Feito este esclarecimento, passemos aos factos e às considerações que me merecem:
1.
Segundo os resultados divulgados, relativamente ao item da prova em que
se pedia a produção de um texto com uma dimensão compreendida entre 250
e 350 palavras, 62,8% desses textos continham erros ortográficos, 66,6%
erros de pontuação e 52,9% erros de sintaxe. Isto é preocupante? É!
Seja qual for a área científica da docência, é exigível a um professor
que conheça o código de escrita e, muito mais, a sintaxe, sem cujo
domínio não se exprimem ideias de forma ordenada e coerente. Como é
preocupante o presidente da República dizer, reiteradamente, “cidadões”
em vez de cidadãos! Ou recriar o futuro do verbo fazer, de farei para
“façarei”. Como é preocupante o primeiro-ministro dizer “sejemos” em vez
de sejamos. Como é preocupante encontrarmos no comunicado do Ministério
da Educação e Ciência, ironicamente sobre a PACC e no próprio dia em
que teve lugar a segunda chamada, um estranho verbo “revir” em lugar de
rever. Como é preocupante uma deputada escrever “sensura” por censura,
“tulero” por tolero ou “bloquiarei” por bloquearei.

+++

## O que fazer
1/ Responde com base no excerto sobre os erros de escrita:
(a) Que percentagem dos textos da prova tinha erros de pontuação?
(b) Que palavra diz o presidente da República em vez de "cidadãos"?
(c) Que verbo aparece no comunicado do Ministério da Educação e Ciência em lugar de "rever"?
2/ Dá seguimento ao excerto sobre os erros de escrita, a partir da última frase apresentada.

+++

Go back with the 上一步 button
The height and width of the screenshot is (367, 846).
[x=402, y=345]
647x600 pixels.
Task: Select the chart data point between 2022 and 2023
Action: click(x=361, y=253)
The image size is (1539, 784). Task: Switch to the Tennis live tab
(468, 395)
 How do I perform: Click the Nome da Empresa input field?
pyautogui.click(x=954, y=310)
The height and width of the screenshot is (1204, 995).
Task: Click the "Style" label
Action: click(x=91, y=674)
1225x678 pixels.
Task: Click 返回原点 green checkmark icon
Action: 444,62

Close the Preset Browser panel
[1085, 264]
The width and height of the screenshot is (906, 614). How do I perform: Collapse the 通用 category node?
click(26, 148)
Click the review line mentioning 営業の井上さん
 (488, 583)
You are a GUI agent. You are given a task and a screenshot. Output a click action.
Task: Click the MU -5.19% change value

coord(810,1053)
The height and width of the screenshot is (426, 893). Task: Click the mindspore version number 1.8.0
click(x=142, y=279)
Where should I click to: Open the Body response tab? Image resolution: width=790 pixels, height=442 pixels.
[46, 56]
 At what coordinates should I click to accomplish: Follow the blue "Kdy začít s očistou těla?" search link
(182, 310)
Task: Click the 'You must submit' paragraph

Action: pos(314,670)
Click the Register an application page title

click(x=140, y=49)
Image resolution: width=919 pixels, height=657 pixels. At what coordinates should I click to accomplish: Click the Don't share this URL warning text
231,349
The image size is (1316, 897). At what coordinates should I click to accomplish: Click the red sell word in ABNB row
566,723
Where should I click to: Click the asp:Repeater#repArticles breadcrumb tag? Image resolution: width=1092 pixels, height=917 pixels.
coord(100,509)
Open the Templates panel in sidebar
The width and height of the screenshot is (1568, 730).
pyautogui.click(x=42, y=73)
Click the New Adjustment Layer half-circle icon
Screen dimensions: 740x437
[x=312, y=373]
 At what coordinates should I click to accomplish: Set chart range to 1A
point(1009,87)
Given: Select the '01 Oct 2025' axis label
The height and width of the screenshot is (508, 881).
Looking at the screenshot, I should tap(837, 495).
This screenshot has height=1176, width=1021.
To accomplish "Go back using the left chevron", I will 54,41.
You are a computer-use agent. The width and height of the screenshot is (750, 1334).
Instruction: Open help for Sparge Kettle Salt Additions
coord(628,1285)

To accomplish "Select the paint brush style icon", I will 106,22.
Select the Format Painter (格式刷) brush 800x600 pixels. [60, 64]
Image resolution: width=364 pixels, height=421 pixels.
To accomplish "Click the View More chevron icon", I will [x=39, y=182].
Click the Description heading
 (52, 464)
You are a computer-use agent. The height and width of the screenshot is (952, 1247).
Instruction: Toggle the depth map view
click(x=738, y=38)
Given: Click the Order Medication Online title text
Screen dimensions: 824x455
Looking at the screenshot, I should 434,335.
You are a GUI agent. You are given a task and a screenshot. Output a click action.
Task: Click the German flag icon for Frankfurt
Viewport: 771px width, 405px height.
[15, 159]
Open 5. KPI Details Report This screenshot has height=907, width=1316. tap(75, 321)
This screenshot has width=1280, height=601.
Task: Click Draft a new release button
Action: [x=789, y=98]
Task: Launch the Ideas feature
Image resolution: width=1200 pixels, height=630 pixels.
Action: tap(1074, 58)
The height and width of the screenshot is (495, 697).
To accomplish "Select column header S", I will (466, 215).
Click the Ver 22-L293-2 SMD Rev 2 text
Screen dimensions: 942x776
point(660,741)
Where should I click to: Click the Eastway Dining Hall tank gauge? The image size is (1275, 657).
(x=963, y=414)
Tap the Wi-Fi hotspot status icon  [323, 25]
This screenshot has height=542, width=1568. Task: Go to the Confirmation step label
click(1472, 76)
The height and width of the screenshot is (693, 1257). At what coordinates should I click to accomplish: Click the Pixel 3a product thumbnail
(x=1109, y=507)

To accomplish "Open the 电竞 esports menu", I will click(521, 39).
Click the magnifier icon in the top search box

+++

## Respostas
1/
(a) 66,6%
(b) "cidadões"
(c) "revir"

2/
2. Posto o
anterior, sucede-se a pergunta óbvia: e agora? Agora temos a humilhação
pública de toda uma classe, com todo o cortejo de generalizações
abusivas e nada acrescentado à superação de eventuais lacunas na
formação dos jovens professores (jovens, sim, porque é bom recordá-lo,
falamos de professores que nunca deram uma só aula ou têm menos de cinco
anos de contratos precários, em regime de escravatura moderna).
O
incremento da qualidade dos professores só se consegue com a
valorização da sua formação, inicial e contínua, e com a melhoria das
condições de trabalho. Mas Nuno Crato e os que o apreciam como o
justicialista do “eduqês” galopam estes resultados como se com eles
fosse possível substituir o investimento na formação por uma prova que
não destrinça um bom professor de um satisfatório perito em decifração
de charadas.
3. Dito o que disse supra, tenho legitimidade para fazer 3 perguntas simples:
-
Como se pode confiar na integridade do processo de apuramento dos
resultados da PACC, particularmente depois de o Instituto de Avaliação
Educativa (IAVE) ter trocado chaves de correcção e de o país ter
conhecido a fraude da avaliação encomendada pela Fundação para a Ciência
e a Tecnologia, cujo contrato impunha um determinado resultado?
-
Como foram contabilizadas, nas estatísticas do IAVE, as provas
entregues depois de marcadas com diferentes expedientes de protesto?
Foram muitas ou foram poucas? Quantas?
- Que influência tiveram
nos resultados os múltiplos tipos de coacção verificados e as grosseiras
faltas de condições mínimas para a realização de um exame (ampla e
publicamente documentadas nas televisões)?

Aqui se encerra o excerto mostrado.